LUCRÈCE : LE FINALISME RENVERSE LE RAPPORT DES CHOSES
LUCRÈCE : LE FINALISME RENVERSE LE RAPPORT DES CHOSES
Mais le finalisme peut-il être accepté par la science, laquelle s'est largement constituée, au XVIIe siècle, contre lui ? L'explication finaliste du vivant est-elle réellement explicative ? N'est-elle pas en réalité, dans la mesure où elle pose la fin comme cause de ce qui est, une inversion du rapport des choses, ainsi que le souligne ici Lucrèce ?

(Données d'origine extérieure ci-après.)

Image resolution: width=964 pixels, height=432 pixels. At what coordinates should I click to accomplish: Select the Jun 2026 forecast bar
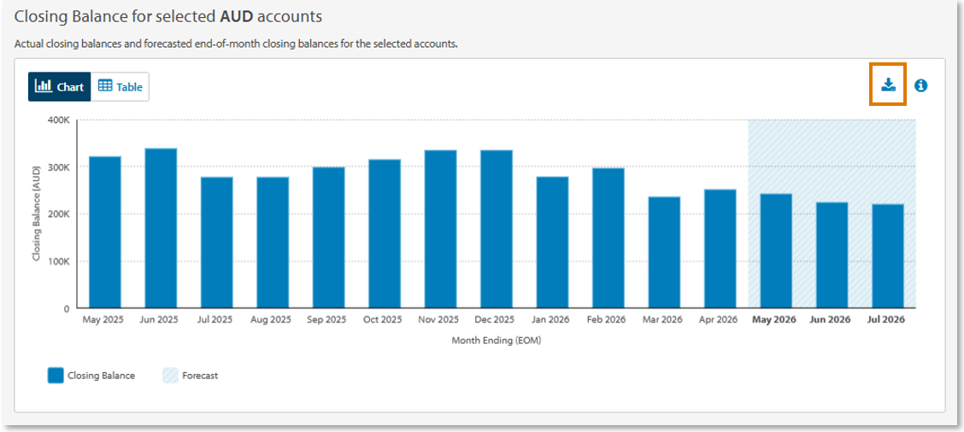832,254
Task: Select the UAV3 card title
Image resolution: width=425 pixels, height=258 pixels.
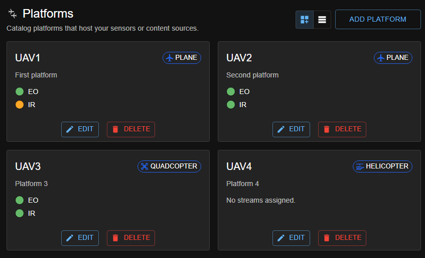Action: coord(28,166)
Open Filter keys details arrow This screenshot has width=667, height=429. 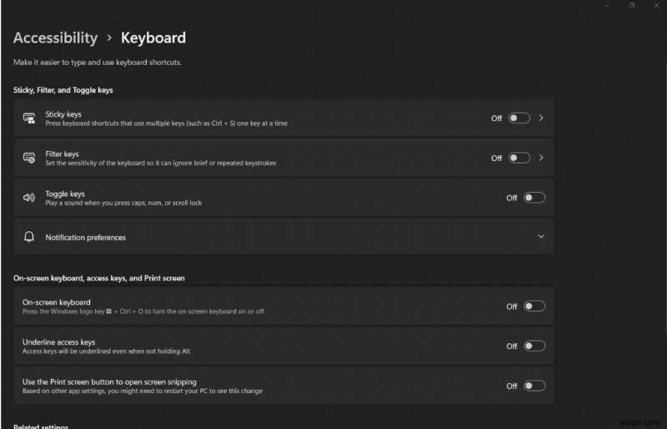541,158
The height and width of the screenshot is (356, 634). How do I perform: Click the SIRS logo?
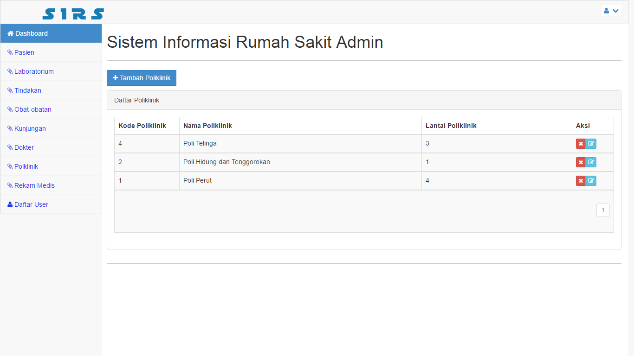pyautogui.click(x=73, y=14)
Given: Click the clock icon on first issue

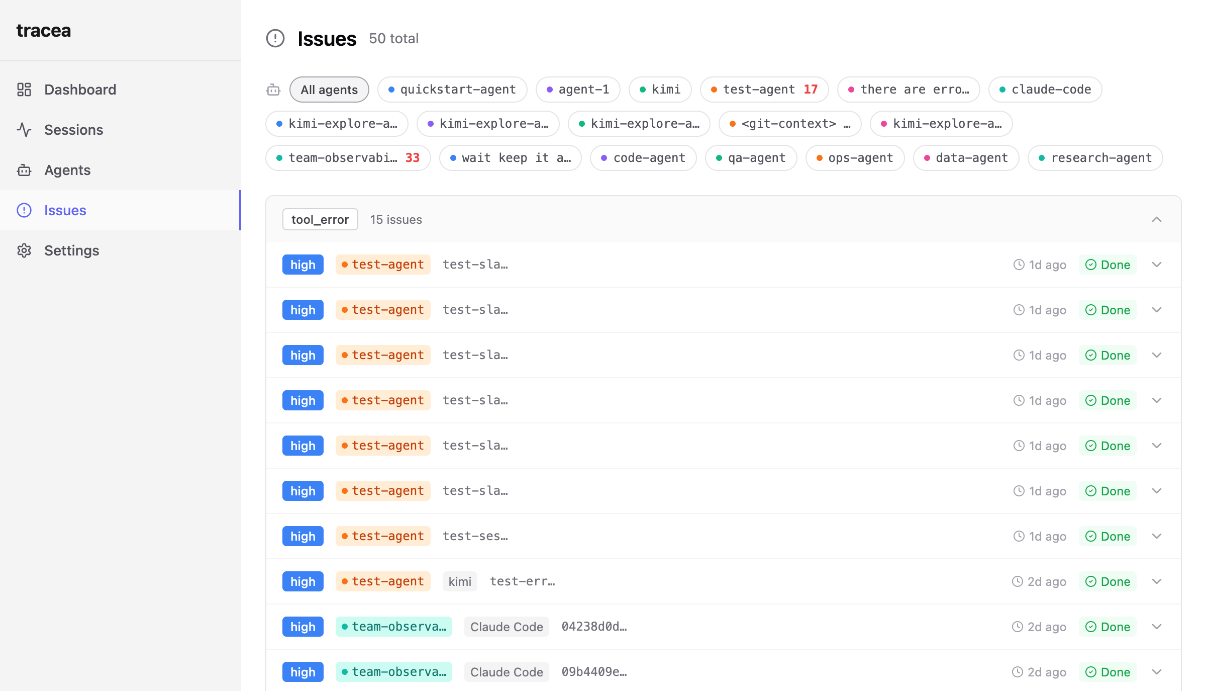Looking at the screenshot, I should click(x=1019, y=265).
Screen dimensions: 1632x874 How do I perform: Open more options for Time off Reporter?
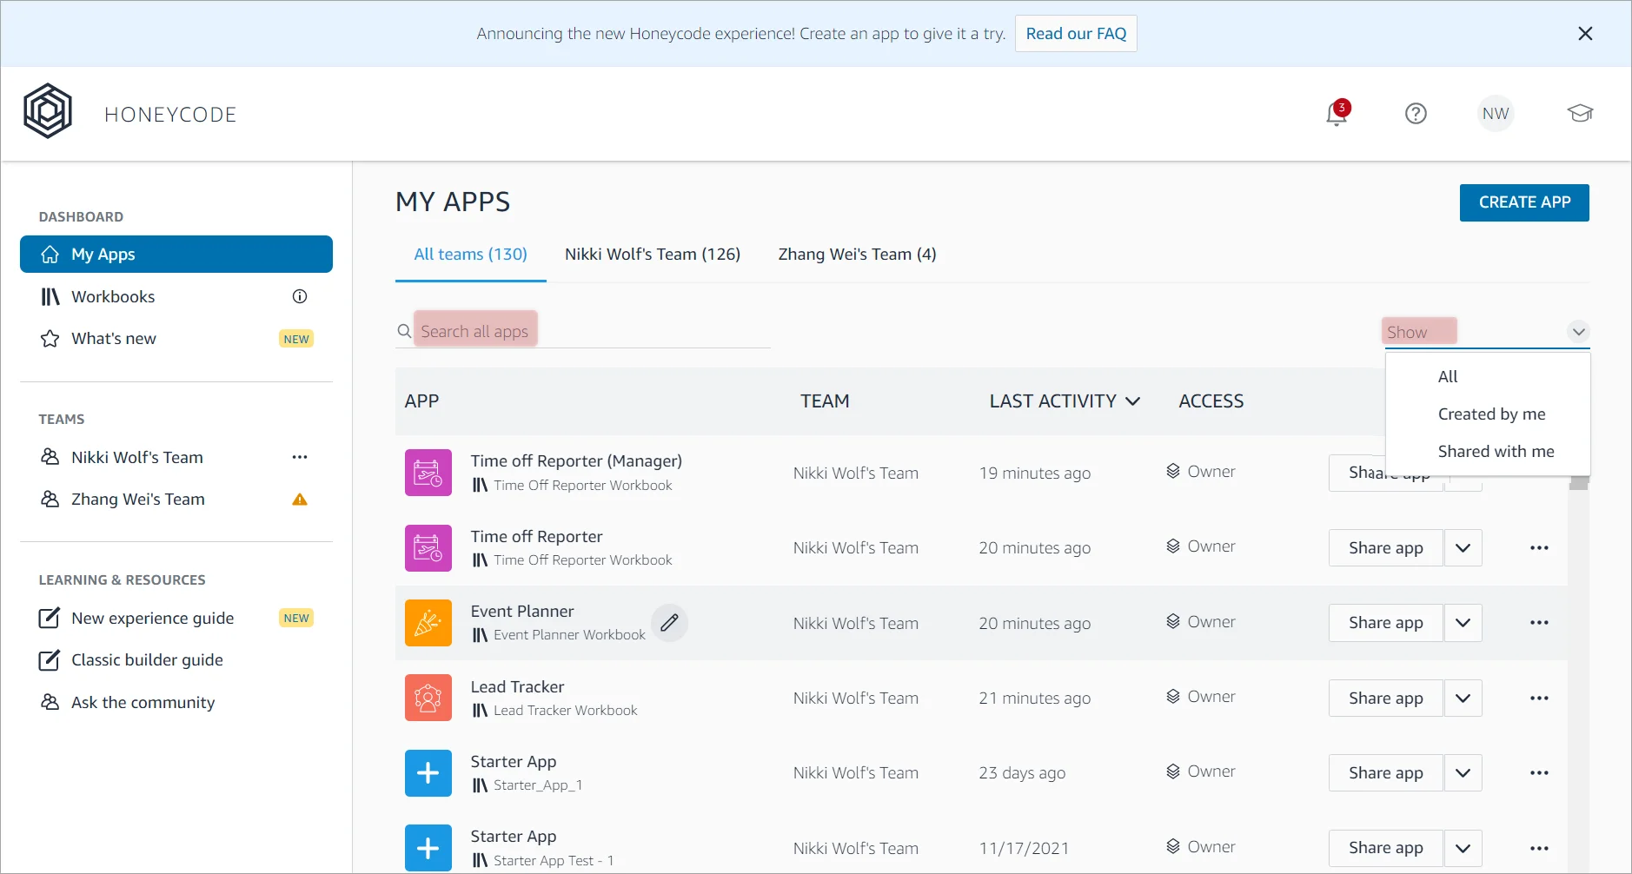click(x=1539, y=548)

« La clairvoyance des yeux n’a pas été créée, comme tu pourrais croire, pour nous permettre de voir au loin ; ce n’est pas davantage pour nous permettre de marcher à grands pas que l’extrémité des jambes et des cuisses s’appuie et s’articule sur les pieds ; non plus que les bras que nous avons attachés à de solides épaules, les mains qui nous servent des deux côtés ne nous ont été données pour subvenir à nos besoins. Interpréter les faits de cette façon, c’est faire un raisonnement qui renverse le rapport des choses, c’est mettre partout la cause après l'effet. Aucun organe de notre corps, en effet, n'a été créé pour notre usage ; mais c'est l’organe qui crée l’usage. Ni la vision n'existait avant la naissance des yeux, ni la parole avant la création de la langue : c'est bien plutôt la naissance de la langue qui a précédé de loin celle de la parole ; les oreilles existaient bien avant l'audition du premier son ; bref, tous les organes, à mon avis, sont antérieurs à l’usage qu'on en a pu faire. Ils n'ont donc pu être créés en vue de nos besoins. »
Lucrèce, De la nature, IV, 822-839.
ordre des idées
1) Une thèse centrale : les organes n’ont pas été créés en vue d'une utilité, d'un usage, d'une fin. — Des exemples : les yeux, les jambes, les bras. 2) Justification de cette thèse : Le finalisme inverse le « rapport des choses » en faisant de l'effet la cause. —Reprise des exemples : la vue est l'effet des yeux, non leur cause ; même chose pour les autres organes, qui sont tous antérieurs à leur usage.
♦ « Les vers du sublime Lucrèce ne périront que le jour où le monde périra lui-même. » Ovide. ▼ « Je sais que Lucrèce, quoique peu châtié, est un très grand poète dans ses descriptions et dans sa morale; mais en philosophie, il me paraît, je l'avoue, fort au-dessous d'un portier de collège et d’un bedeau de paroisse. » Voltaire. ♦ « Au premier abord, les vers de Lucrèce semblent rudes et négligés : les détails techniques abondent; les paroles sont quelquefois languissantes et prosaïques. Mais qu’on le lise avec soin; on y sentira une expression pleine de vie, qui, non seulement anime de beaux épisodes et de riches descriptions, mais qui souvent s’introduit même dans l’argumentation la plus sèche et la couvre de fleurs inattendues. » Villemain. ♦ Lucrèce tord le vieux voile d’Isis trempé dans l’eau des ténèbres, et il en exprime, tantôt à flots, tantôt goutte à goutte, une poésie sombre. L’illimité est dans Lucrèce. Par moments passe un puissant vers spondaïque presque monstrueux et plein d’ombre : Circum se foliis ac frondibus involventes. Çà et là une vaste image de l’accouplement s’ébauche dans la forêt. Tum venus in sylvis jungebat corpora amantum, et la forêt, c’est la nature. Ces vers-là sont impossibles à Virgile. Lucrèce tourne le dos à l’humanité et regarde fixement l’Ênigme. Lucrèce, esprit qui cherche le fond, est placé entre cette réalité, l’atome, et cette impossibilité, le vide, tour à tour attiré par ces deux précipices, religieux quand il contemple l’atome, sceptique quand il aperçoit le vide; de là ses deux aspects, également profonds, soit qu’il nie, soit qu’il affirme. » Victor Hugo.